They make an idol of private property and claim to defend "absolute", "unrestricted" property rights. That is, property owners can do anything they like with their property, as long as it does not damage the property of others. In particular, taxation and theft are among the greatest evils possible as they involve coercion against "justly held" property.
However, in their celebration of property as the source of liberty they ignore the fact that private property is a source of "tyranny" in itself (see sections B.1 and B.4, for example -- and please note that anarchists only object to private property, not individual possession, see section B.3.1). However, as much anarchists may disagree about other matters, they are united in condemning private property. Thus Proudhon argued that property was "theft" and "despotism" while Stirner indicated the religious and statist nature of private property and its impact on individual liberty when he wrote:
"Property in the civic sense means sacred property, such that I must respect your property . . . Be it ever so little, if one only has somewhat of his own - to wit, a respected property: The more such owners . . . the more 'free people and good patriots' has the State."Political liberalism, like everything religious, counts on respect, humaneness, the virtues of love . . . For in practice people respect nothing, and everyday the small possessions are bought up again by greater proprietors, and the 'free people' change into day labourers." [The Ego and Its Own, p. 248]
Thus "anarcho"-capitalists reject totally one of the common (and so defining) features of all anarchist traditions -- the opposition to capitalist property. From Individualist Anarchists like Tucker to Communist-Anarchists like Bookchin, anarchists have been opposed to what Godwin termed "accumulated property." This was because it was in "direct contradiction" to property in the form of "the produce of his [the worker's] own industry" and so it allows "one man. . . [to] dispos[e] of the produce of another man's industry." [The Anarchist Reader, pp. 129-131] Thus, for anarchists, capitalist property is a source exploitation and domination, not freedom (it undermines the freedom associated with possession by created relations of domination between owner and employee).
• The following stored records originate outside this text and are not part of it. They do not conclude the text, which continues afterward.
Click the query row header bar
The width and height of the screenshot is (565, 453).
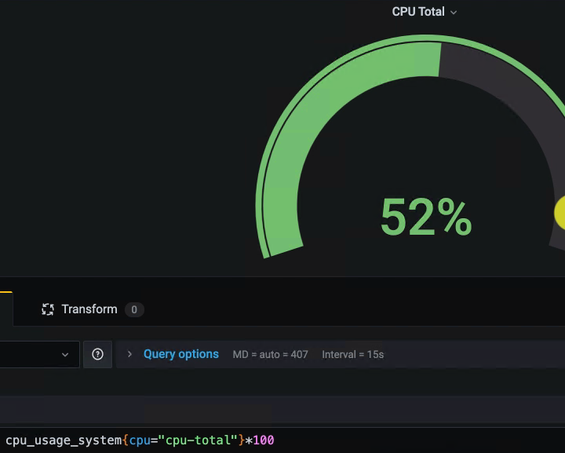(283, 410)
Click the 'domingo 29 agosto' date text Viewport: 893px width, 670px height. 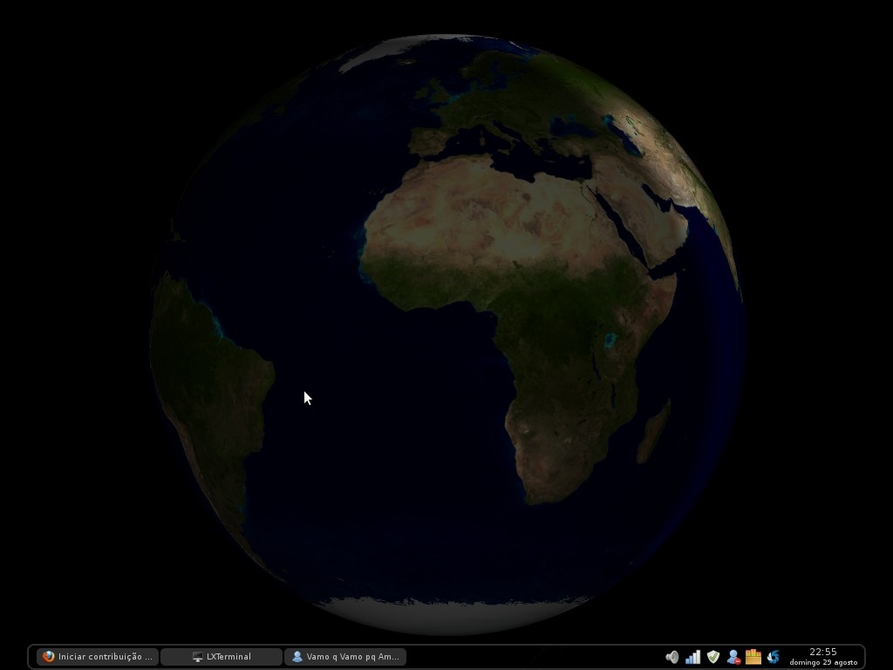[x=823, y=662]
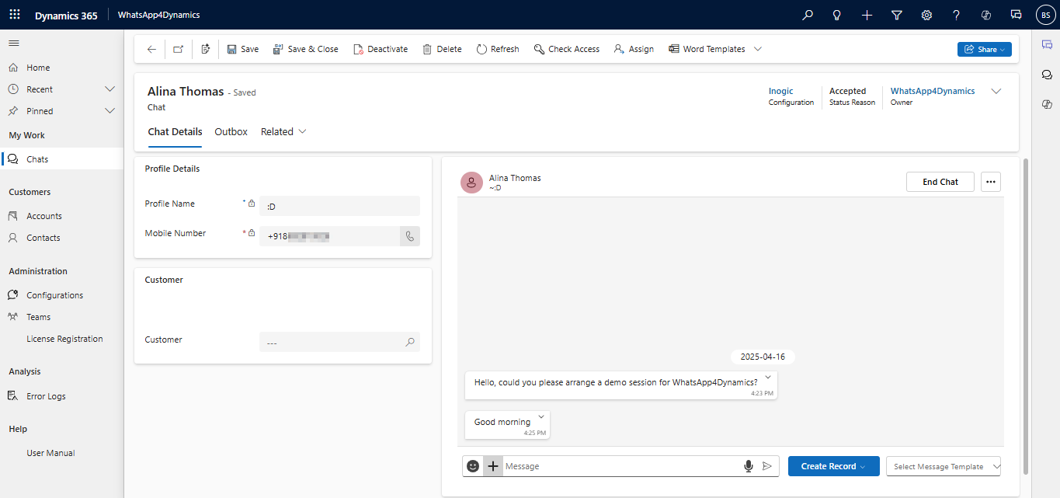
Task: Open the Select Message Template dropdown
Action: [x=944, y=466]
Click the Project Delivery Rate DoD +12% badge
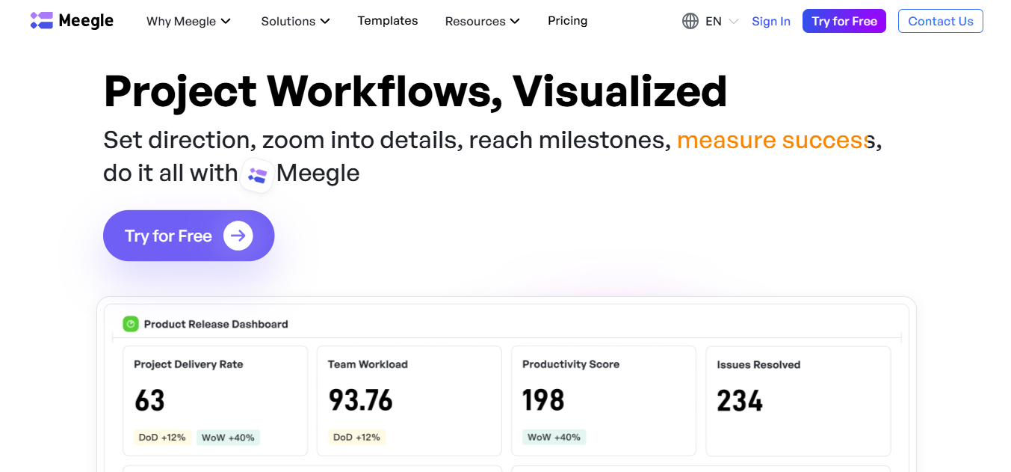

Hardly surprising then the fact that, according to Murray Bookchin, Murray Rothbard "attacked me [Bookchin] as an anarchist with vigour because, as he put it, I am opposed to private property." [The Raven, no. 29, p. 343]
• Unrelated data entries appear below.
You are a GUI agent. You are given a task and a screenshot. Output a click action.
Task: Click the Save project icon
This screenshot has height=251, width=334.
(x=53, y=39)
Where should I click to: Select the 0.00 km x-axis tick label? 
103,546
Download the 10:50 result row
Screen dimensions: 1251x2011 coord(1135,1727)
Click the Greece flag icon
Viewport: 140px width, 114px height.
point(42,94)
We will discuss Rothbard's "homesteading" justification of property in the next section. However, we will note here one aspect of right-libertarian defence of "unrestricted" property rights, namely that it easily generates evil side effects such as hierarchy and starvation. As famine expert Amartya Sen notes:
"Take a theory of entitlements based on a set of rights of 'ownership, transfer and rectification.' In this system a set of holdings of different people are judged to be just (or unjust) by looking at past history, and not by checking the consequences of that set of holdings. But what if the consequences are recognisably terrible? . . .[R]efer[ing] to some empirical findings in a work on famines . . . evidence [is presented] to indicate that in many large famines in the recent past, in which millions of people have died, there was no over-all decline in food availability at all, and the famines occurred precisely because of shifts in entitlement resulting from exercises of rights that are perfectly legitimate. . . . [Can] famines . . . occur with a system of rights of the kind morally defended in various ethical theories, including Nozick's. I believe the answer is straightforwardly yes, since for many people the only resource that they legitimately possess, viz. their labour-power, may well turn out to be unsaleable in the market, giving the person no command over food . . . [i]f results such as starvations and famines were to occur, would the distribution of holdings still be morally acceptable despite their disastrous consequences? There is something deeply implausible in the affirmative answer." [Resources, Values and Development, pp. 311-2]Thus "unrestricted" property rights can have seriously bad consequences and so the existence of "justly held" property need not imply a just or free society -- far from it. The inequalities property can generate can have a serious on individual freedom (see section F.3.1). Indeed, Murray Rothbard argued that the state was evil not because it restricted individual freedom but because the resources it claimed to own were not "justly" acquired. Thus right-libertarian theory judges property not on its impact on current freedom but by looking at past history. This has the interesting side effect of allowing its supporters to look at capitalist and statist hierarchies, acknowledge their similar negative effects on the liberty of those subjected to them but argue that one is legitimate and the other is not simply because of their history! As if this changed the domination and unfreedom that both inflict on people living today!
It is worth quoting Noam Chomsky at length on this subject:
"Consider, for example, the 'entitlement theory of justice'. . . [a]ccording to this theory, a person has a right to whatever he has acquired by means that are just. If, by luck or labour or ingenuity, a person acquires such and such, then he is entitled to keep it and dispose of it as he wills, and a just society will not infringe on this right."One can easily determine where such a principle might lead. It is entirely possible that by legitimate means - say, luck supplemented by contractual arrangements 'freely undertaken' under pressure of need - one person might gain control of the necessities of life. Others are then free to sell themselves to this person as slaves, if he is willing to accept them. Otherwise, they are free to perish. Without extra question-begging conditions, the society is just.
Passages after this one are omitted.